Cada día contemplaba mi propia muerte. En los días más oscuros, estas ideas eran más pronunciadas, detalladas e incluso cercanas a un plan de acción. Otros días, apretaba el puño con rabia, gritaba a alguna deidad y no le creía, implorándole que lo hiciera por mí, que me enviara un ataque al corazón o un autobús fuera de control.
La visión que solía invocar cuando pensaba en mi depresión eran los demonios de George A. Romero. Me sentía como el corredor lento en el apocalipsis, el que no puede dejar atrás a los zombies. Me cogían cuando me tropezaba y me caía, y se echaban sobre mí, clavándome sus dedos rojos en el abdomen, desgarrándome mientras yo seguía consciente.
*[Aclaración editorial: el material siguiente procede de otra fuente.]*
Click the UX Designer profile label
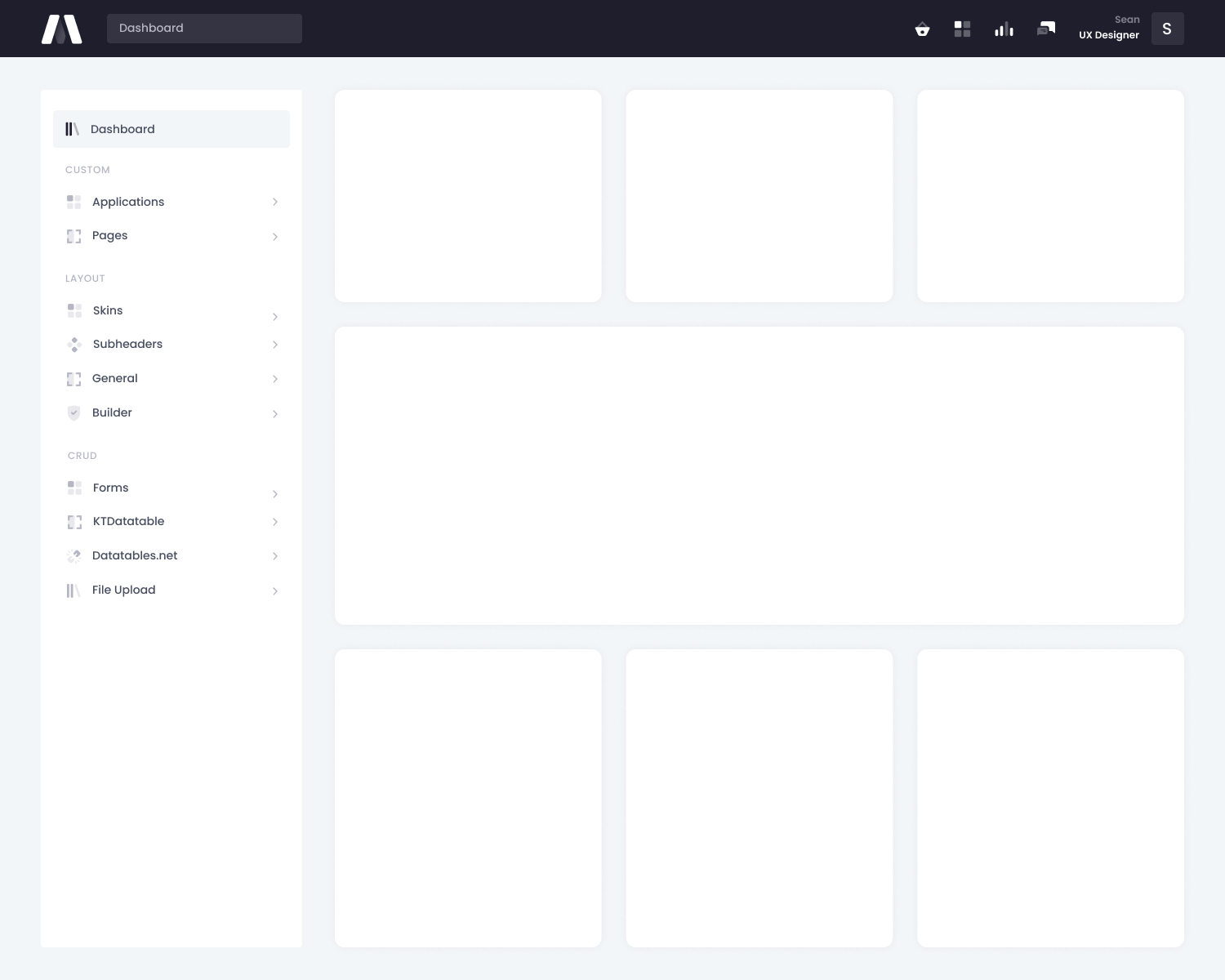This screenshot has height=980, width=1225. tap(1108, 35)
Los veía devorarme vivo, pero me sentía demasiado paralizado e impotente como para luchar contra ellos y quería llamar a mi madre, o a mi ex, pero no me quedaba voz suficiente para hacerlo. Me daba miedo gritar y que nadie viniera a salvarme.
Era consciente de que no quería sentir eso, pero los sentimientos estaban ahí, o conduciendo o de copiloto. Mi monólogo interno siempre era algo así: "No, no quiero estar aquí, no valgo la pena, no valgo, me odio, odio cómo soy, odio en quién me he convertido, pero, bueno, esta cena en Londres pinta muy bien".
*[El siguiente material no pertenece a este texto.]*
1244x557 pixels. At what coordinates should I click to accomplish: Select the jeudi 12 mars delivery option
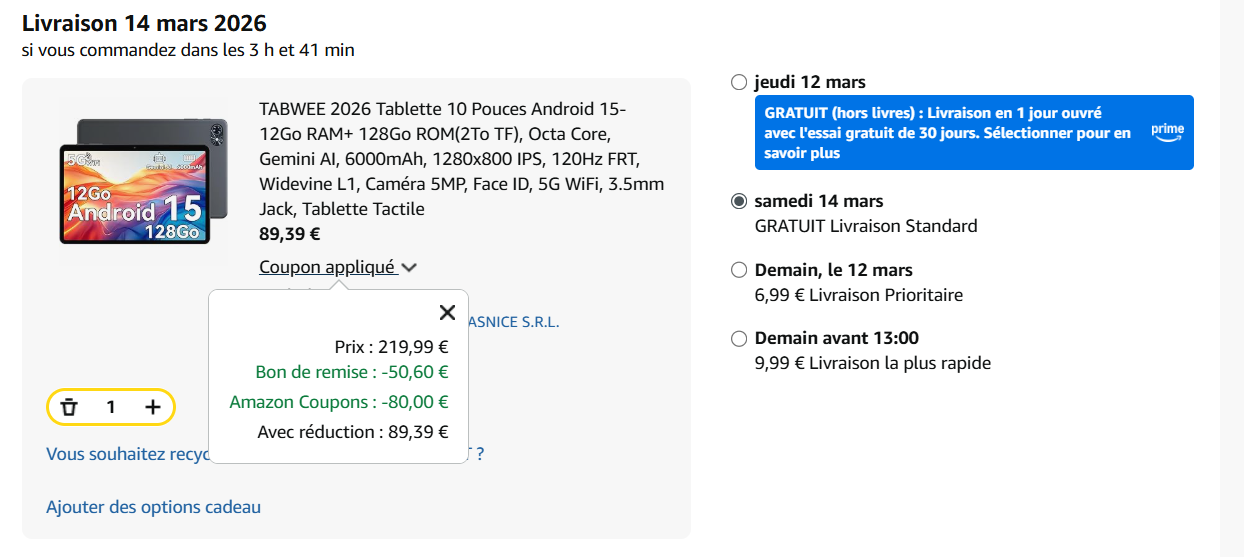click(x=739, y=82)
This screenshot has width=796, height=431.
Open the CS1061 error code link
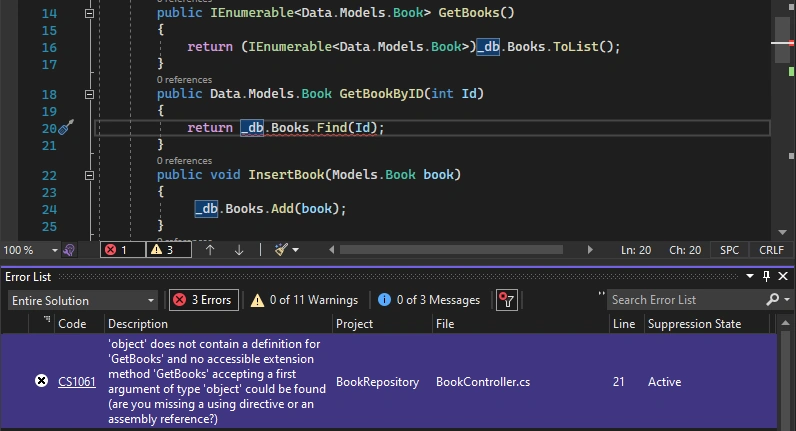coord(77,382)
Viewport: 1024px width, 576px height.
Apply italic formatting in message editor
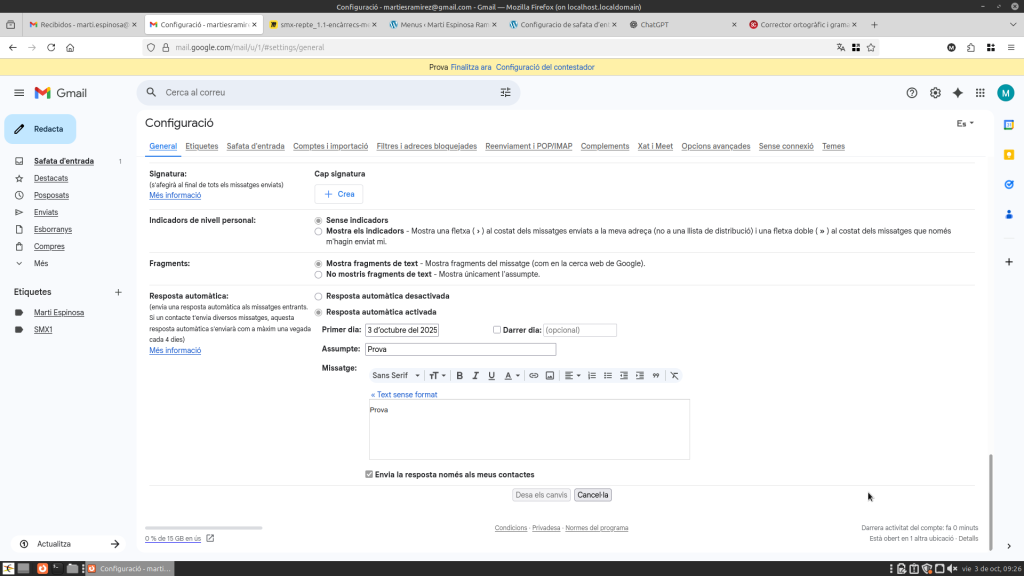476,376
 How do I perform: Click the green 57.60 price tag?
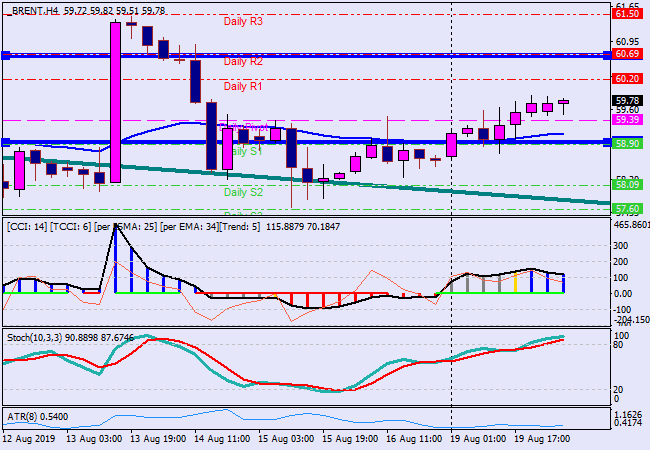coord(626,209)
A veces admitía en voz alta que ya no quería vivir. Pregunté abiertamente a otras personas cuál era mi valía. Pero la mayoría de las veces, me lo guardaba para mí mismo.
Seguí trabajando. Pero la energía que transmitía a cámara, de animar a las masas o de hacer poses con famosos, estaba vacía. El 'yo' de la persona auténtica y alegre en el trabajo se convirtió en la máscara. Mientras seguía con mis aventuras y envidiables trabajos, muchos amigos y seguidores con buena voluntad publicaban en redes: "Qué envidia", "Qué suerte tienes", "Te odio" y "Quiero tu vida". Yo pensaba en silencio: "Yo también me odio" y "Te doy mi vida".
También había días buenos. Esos los pasaba con mis seres queridos, o satisfecho por un trabajo bien hecho. Esos días en que sentía que lo había bordado, que había descifrado el código y que finalmente había perdido el miedo del año pasado y que volvía a ser yo.
Pero, inevitablemente, al final de esos días, volvía a casa o a una habitación de hotel que no me podría haber permitido. De nuevo volvía a darme cuenta de que "yo" era el alter ego. La máscara se caía y aparecía la grotesca corteza.
La presión de cumplir, de ser la persona que otros esperan que seas, de vivir la vida y amar una vida y un trabajo por el que otros matarían sólo me servía para consolidar la segunda máscara. Sentía que tenía que parecer coherente y que estar agradecido por mi éxito significaba que no tenía permiso para sentirme tan roto.
Sentía que no podía permitirme admitir ese dolor y debilidad públicamente por riesgo a dañar mi marca. El estigma es real. ¿Quién querría contratar al tipo que había sentido tanto dolor que no era capaz de moverse del sofá de un hotel durante horas, físicamente paralizado y mirando a la nada, torpe y completamente quieto, como un cadáver de pie?
Me quedé callado. Y cuando me acercaba peligrosamente al precipicio, recibí ayuda y las cosas empezaron a cambiar. Poco a poco. Me volví a familiarizar con quien soy frente a la depresión que he combatido.
De nuevo, no puedo pretender saber justo por lo que pasaron Anthony Bourdain o Kate Spade o cualquiera que lidie con pensamientos suicidas. Pero puedo decir con confianza que nadie quiere sentir que lucha contra su propia mente y emociones, y que pierde. Creo que la mayoría de la gente se pone una máscara y se dice algo así como "¿Por qué tengo que soportar esto cuando me va bien?" o "Tengo un gran trabajo, una esposa e hijos que me quieren" o "Lo tengo todo". Este pensamiento creó un cóctel particularmente tóxico para mí, porque me impedía buscar tratamiento (y en las profundidades de la depresión, ni siquiera sientes que mereces ser salvado).
Si te estás haciendo daño, quiero que contactes con algún amigo o que llames a algún teléfono de urgencia. Pide ayuda. Por favor.
Si tú eres ese amigo, adelántate y háblale, aunque parezca que esa persona lo tiene todo. Porque cuando los demonios de la depresión arañan el interior de alguien, no piensan en cuántos seguidores tiene o cuántos sellos hay en su pasaporte o cuánto dinero posee en su cuenta.
Puedes tenerlo todo aparentemente y aun así sentir que no tienes lo suficiente o, pese a todo, querer morirte. Es peligroso el mito de creer que alguien puede llegar a tenerlo todo. Pero siempre puedes recibir ayuda y no te tiene que dar ninguna vergüenza buscarla.